Justizministerium NRW
Quelle: Justiz NRW

Grußwort des Ministers der Justiz Peter Biesenbach anlässlich des Startschusses für einen Bereich „Leichte Sprache“ bei den Amtsgerichten und Landgerichten in der Fachhochschule für Rechtspflege NRW

05.07.2019

Es gilt das gesprochene Wort!


Sehr geehrte Damen und Herren,

ich freue mich, heute für alle Internetauftritte der Amts- und Landgerichte einen Bereich freischalten zu können, der für Menschen mit einer Lese- oder Lernschwäche vorbereitet wurde, damit diese die Justiz und ihr “Fachchinesisch“ besser verstehen können.

Das Gesetz zur Gleichstellung von Menschen mit Behinderungen sieht ausdrücklich die Verwendung und den Einsatz der Leichten Sprache vor. Da heißt es u. a. im § 11 „Träger öffentlicher Gewalt sollen mit Menschen mit geistigen Behinderungen und Menschen mit seelischen Behinderungen in einfacher und verständlicher Sprache kommunizieren“.

Das ist sicher leichter gesagt als getan. Gerade wir in der Justiz sind nicht gerade dafür bekannt, in verständlicher Sprache zu kommunizieren. Umso wichtiger ist es, sich mit diesem Thema tagtäglich auseinanderzusetzen und - wie in diesem Fall - gute Beispiele zu setzen.

Dabei halte ich in dem von Ihnen neu geschaffenen Bereich insbesondere das erstellte Rechtswörterbuch für ein gutes Beispiel. Erklärt es doch die wichtigsten juristischen Begriffe mit leicht verständlichen Grafiken.

• [Aufgeführte Einträge]:

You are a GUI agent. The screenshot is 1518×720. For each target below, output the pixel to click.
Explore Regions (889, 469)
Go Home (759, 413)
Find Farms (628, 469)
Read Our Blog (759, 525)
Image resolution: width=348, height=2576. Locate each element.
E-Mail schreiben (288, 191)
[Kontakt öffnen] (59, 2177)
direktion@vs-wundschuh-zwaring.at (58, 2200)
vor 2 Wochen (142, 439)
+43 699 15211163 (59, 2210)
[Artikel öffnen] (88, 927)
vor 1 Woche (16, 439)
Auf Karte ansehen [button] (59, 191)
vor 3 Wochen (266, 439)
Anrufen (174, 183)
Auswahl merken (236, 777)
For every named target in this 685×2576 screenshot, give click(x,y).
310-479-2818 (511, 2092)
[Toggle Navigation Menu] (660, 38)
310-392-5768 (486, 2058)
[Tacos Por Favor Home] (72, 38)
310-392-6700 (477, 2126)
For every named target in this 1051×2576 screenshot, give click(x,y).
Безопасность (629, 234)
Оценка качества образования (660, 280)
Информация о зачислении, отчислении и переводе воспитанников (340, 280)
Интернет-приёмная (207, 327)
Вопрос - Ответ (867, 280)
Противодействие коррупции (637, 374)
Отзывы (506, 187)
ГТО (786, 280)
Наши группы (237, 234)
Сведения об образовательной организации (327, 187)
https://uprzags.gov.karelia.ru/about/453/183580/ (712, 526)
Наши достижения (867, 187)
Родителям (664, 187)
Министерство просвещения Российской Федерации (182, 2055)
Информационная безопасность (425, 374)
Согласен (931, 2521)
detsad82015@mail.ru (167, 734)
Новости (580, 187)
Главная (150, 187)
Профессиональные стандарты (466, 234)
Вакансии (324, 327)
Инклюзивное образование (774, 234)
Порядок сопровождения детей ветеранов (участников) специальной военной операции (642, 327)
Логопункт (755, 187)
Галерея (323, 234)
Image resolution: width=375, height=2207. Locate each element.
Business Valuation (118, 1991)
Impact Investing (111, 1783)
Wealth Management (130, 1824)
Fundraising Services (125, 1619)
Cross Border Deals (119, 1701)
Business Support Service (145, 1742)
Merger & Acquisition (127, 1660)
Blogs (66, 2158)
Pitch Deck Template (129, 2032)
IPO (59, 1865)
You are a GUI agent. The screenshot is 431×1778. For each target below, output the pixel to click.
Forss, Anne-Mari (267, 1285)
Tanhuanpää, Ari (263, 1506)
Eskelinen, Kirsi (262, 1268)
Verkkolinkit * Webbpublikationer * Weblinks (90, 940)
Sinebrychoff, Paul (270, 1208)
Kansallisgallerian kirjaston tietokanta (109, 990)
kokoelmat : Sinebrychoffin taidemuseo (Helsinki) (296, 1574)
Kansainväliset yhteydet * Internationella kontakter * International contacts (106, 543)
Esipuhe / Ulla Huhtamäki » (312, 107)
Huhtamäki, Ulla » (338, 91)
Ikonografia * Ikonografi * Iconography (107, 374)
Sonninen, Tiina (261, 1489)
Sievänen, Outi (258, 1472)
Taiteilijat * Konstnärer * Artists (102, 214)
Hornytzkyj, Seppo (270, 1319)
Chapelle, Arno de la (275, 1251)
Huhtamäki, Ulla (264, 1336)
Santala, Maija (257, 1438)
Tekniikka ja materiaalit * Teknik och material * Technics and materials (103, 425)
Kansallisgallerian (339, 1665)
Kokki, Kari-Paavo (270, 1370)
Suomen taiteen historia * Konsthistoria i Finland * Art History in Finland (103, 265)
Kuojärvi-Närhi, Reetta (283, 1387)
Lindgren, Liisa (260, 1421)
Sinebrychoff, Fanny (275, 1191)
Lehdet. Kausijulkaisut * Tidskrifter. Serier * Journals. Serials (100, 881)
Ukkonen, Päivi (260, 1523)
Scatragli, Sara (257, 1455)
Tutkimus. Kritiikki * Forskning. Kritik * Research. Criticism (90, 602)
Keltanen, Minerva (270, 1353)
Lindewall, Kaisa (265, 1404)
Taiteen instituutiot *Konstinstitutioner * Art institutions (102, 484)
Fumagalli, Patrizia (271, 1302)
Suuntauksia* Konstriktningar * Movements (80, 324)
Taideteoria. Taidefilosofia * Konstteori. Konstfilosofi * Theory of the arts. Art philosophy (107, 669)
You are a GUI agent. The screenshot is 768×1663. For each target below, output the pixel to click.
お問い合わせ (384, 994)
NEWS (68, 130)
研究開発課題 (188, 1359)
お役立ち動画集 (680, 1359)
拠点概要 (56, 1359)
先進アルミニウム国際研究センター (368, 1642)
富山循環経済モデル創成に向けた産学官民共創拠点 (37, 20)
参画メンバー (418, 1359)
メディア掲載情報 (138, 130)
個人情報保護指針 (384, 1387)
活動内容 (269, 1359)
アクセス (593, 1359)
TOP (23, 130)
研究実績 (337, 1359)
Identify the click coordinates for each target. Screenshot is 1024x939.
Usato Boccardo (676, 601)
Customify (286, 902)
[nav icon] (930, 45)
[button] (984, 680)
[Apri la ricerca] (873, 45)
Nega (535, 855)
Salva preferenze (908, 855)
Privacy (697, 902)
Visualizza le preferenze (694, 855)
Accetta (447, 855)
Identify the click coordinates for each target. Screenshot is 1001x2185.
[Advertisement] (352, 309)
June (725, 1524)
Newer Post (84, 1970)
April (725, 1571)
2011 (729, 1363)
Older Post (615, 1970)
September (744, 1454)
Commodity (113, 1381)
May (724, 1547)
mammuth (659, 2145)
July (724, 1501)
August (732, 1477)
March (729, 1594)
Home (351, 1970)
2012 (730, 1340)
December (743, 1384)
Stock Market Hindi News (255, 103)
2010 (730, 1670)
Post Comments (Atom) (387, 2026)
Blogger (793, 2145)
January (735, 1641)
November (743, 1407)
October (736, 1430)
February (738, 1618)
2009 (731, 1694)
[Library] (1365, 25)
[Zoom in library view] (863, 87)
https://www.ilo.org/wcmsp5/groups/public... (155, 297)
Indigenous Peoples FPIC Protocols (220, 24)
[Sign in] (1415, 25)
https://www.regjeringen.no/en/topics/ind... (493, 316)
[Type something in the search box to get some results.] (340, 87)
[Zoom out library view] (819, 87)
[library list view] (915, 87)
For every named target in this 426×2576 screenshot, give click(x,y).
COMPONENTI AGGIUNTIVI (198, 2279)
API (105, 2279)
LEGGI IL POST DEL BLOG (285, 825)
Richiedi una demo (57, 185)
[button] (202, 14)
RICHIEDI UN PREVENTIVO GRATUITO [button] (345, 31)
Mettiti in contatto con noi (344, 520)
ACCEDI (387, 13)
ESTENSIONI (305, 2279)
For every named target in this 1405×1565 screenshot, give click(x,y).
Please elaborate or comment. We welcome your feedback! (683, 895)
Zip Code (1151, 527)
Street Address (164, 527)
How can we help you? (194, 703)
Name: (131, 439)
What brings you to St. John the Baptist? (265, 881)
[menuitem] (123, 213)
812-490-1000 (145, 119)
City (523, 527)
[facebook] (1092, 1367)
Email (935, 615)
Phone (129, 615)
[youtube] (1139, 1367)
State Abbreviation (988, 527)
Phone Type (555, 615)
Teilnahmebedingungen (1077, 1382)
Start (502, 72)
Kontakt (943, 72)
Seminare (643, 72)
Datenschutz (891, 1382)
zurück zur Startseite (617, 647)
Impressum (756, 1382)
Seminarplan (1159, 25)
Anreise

• [Zu erledigende Aufgaben]:
(a) Geben Sie den Abschnitt des Grußworts zur Leichten Sprache von „Dabei halte ich“ bis „leicht verständlichen Grafiken.“ bearbeitet wieder. Ersetzen Sie darin „Rechtswörterbuch“ durch „Begriffslexikon“.
(b) Setzen Sie das Grußwort zur Leichten Sprache im Anschluss an seinen letzten Satz fort.

• [Lösungen zur Übung]:
(a)
Dabei halte ich in dem von Ihnen neu geschaffenen Bereich insbesondere das erstellte Begriffslexikon für ein gutes Beispiel. Erklärt es doch die wichtigsten juristischen Begriffe mit leicht verständlichen Grafiken.

(b)
Die Erläuterung der jeweiligen Abteilungen eines Amtsgerichts in Einfacher Sprache ist dabei meiner Meinung nach besonders gelungen. Von „B“ wie Beratungshilfe bis „Z“ zur Zwangsvollstreckung findet sich dort jede Abteilung wieder, die es beim Amtsgericht gibt.

Ein solches Projekt meine Damen und Herren, erfordert von den Akteuren natürlich Fachkenntnis, aber eben auch erhebliches Wissen über den Umgang und die Anwendung der leichten Sprache. Dass beides in hohem Maße vorhanden war, sieht man den Ergebnissen deutlich an.

Ich möchte daher allen an dem Projekt Beteiligten ganz herzlich für ihr Engagement danken. Auch hier geht die Justiz des Landes Nordrhein-Westfalen als Vorreiter voran. Ein solches Angebot ist bundesweit einzigartig und ein gutes Beispiel, dass die Justiz auch die „Einfache Sprache“ kann.